Some days going to work feels so wrong and I can't believe we're not cruising. There are days where my body hurts from sitting in an office and being on the computer too long or days where it just feel that it is so difficult and pointless to toil away in an office with all the stuff that goes along with that environment...

But I know some days will be also be challenging when we are out cruising... days where stuff breaks... the kids are cranky...

I think the difference will be the good days. A good day sailing is WAY better
than a good day at work.

Is it safe to say?: 'a bad day sailing is better than a good day at work.'


----------



## St Anna (Mar 15, 2003)

Aaargh, you guys talk too much. Just get out on the water and send Smacker a BFS post. Most things break or stop working for some reason at some time. Always have a plan B.


----------



## wind_magic (Jun 6, 2006)

GreatWhite said:


> Yes and no...
> 
> Some days going to work feels so wrong and I can't believe we're not cruising. There are days where my body hurts from sitting in an office and being on the computer too long or days where it just feel that it is so difficult and pointless to toil away in an office with all the stuff that goes along with that environment...
> 
> ...


No doubt about it, work can be very fulfilling, but it is still work. If anybody can't tell the difference between work and play then maybe they have been working for too long! If you can't think of at least 100 things you'd rather be doing than working then that is just very sad. 

You need deprogramming. 

I recommend sunshine, fresh air, boat with sails, water ...


----------



## wind_magic (Jun 6, 2006)

star filled skies, pot luck dinners, beach volleyball, scuba, lobsters, dinghy racing, sand castles, hammock, coconuts, sunsets, breezes, tuna, crab, bicycle riding, ...


----------



## wind_magic (Jun 6, 2006)

camping, water fights, volleyball, surfing, going to see ancient ruins in far away places, sleeping, watching meteor showers, ...


----------



## MarioG (Sep 6, 2009)

If I could sell my business I would be gone. Like you I love what I do and it has made for a great life. And because it was a hobbie turn profession I don't see being able to walk away from it totally or forever.
I also understand that crusing is work and fixing things ...my wife thinks thats one of the reasons I like it. I do like to feel like I'm doing something productive and helpful for the most part. Ideal for me would bounce port to port working on boats for people or other short term jobs and cruise. 

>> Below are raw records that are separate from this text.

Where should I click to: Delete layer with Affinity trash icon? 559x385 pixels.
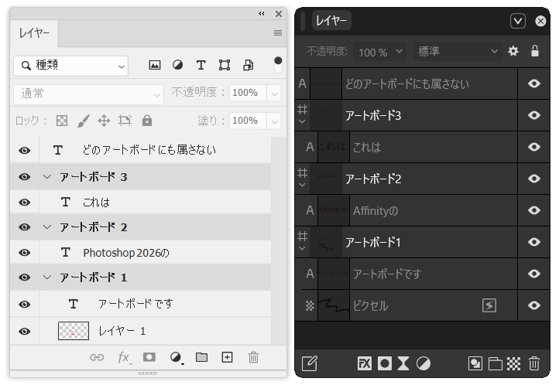[x=534, y=363]

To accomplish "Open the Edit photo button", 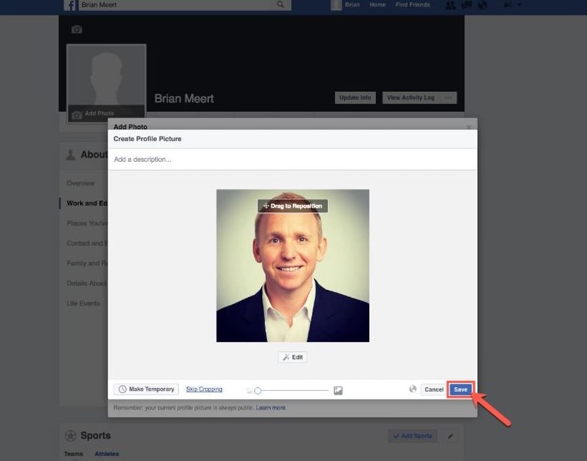I will click(292, 357).
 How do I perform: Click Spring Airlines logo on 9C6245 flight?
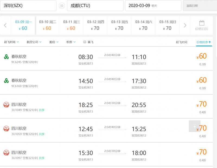pos(6,57)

My passions seem to lead me and the wife knows when the opportunity presents its self, I'm willing to fix it. Life will always be a risk and in the end I will have no regrets.

I to think you have a few years to work this out and its hard to say what you will be faced with at that time, Keep the opportunity open ,(not selling the boat) and because you seem to have made good choices for yourself in the past I'm sure it will work out for you.

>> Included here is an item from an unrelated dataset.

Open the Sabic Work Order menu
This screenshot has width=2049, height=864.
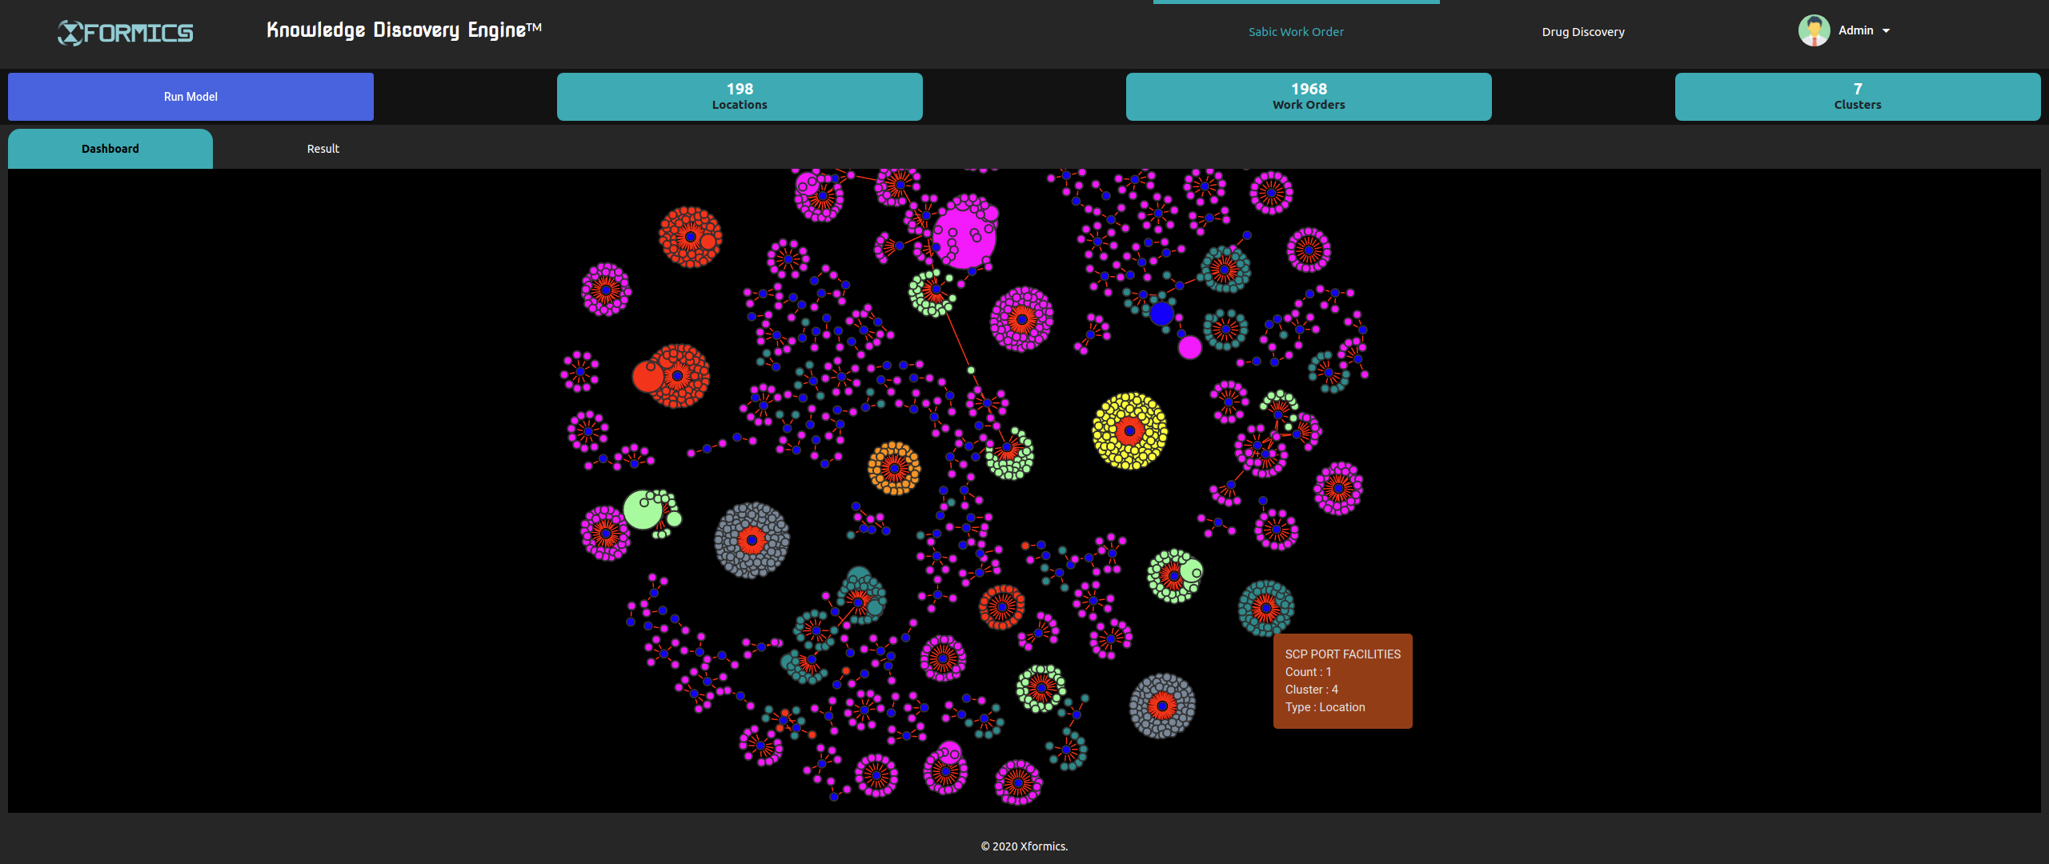point(1296,32)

Good luck I hope you get out there.


----------



## zeehag (Nov 16, 2008)

plan B is a good thing--always have spares. do not think before leaving on a boat as you will never go out.......like doing the high diving board at age 6 or 7.......do it dont think about it--plan B is always able to be drawn up at the moment of need.........there is a lot to say about leaving and enjoying the sea while you are able and strong.......that is if it is the sea you enjoy--if it is just the boat, then sail in a bay and do not worry about leaving or sailing seas or plan B.....just do as you can...and desire .... there is a call to those of us who love the sea----and a way to get there....fair winds....


----------



## MoonSailer (Jun 1, 2007)

Damn it is so hard. Today I resigned my job so that I can go cruising. A very hard thing to do. But I can't keep my job and go cruising. November 1st I will be unemployed and probably motoring down the Tennessee Tombigbee water way towards Mobile Alabama and the Gulf of Mexico. My wife retires January 1 and we will probably do some local cruising and then head off to the Dry Tortugas. Then the Bahamas and then Chesapeake Bay. Of course everything depends upon everything. But that is our plan.


----------



## GreatWhite (Jan 30, 2007)

That is amazing MoonSailer! All the best, I would love to hear how things go for you. Please keep us updated!

It is very inspiring to hear of your hard thought out choice!


----------



## leland515 (Sep 26, 2009)

Good luck MoonSailer! I hope your plan works, it sounds wonderful!


----------



## aerie (Jul 14, 2000)

I did the same thing, resigned from my job effective October 22 so I could move aboard my boat in the Caribbean. My plan is to return to the US to work every few weeks, but not before January. It's winter in the upper peninsula of Michigan, but I noticed it was 80 degrees in the BVI today. Let's see, winter in Michigan or summer in the islands.... Not a difficult choice to make.


----------



## zeehag (Nov 16, 2008)

you will be sooooo happy about it all--the nerves go away after the first bridge lol--you will love the tortugas--nothing there --just an old fort and its tour and fishies that donot bite the hook--LOL----absolute peace and quiet--look out for the fish net under the anchor in tortugas--near fort---might have to dive your anchor to make sure it is dug in goood-------wew found the net then had to cut it off--so it might still be there by the time you get there------is soooo gorgeous........


----------



## TQA (Apr 4, 2009)

Carpe Diem

I took a chunk of my retirement when I was 42 and went cruising for 7 years. Best decision I ever made. 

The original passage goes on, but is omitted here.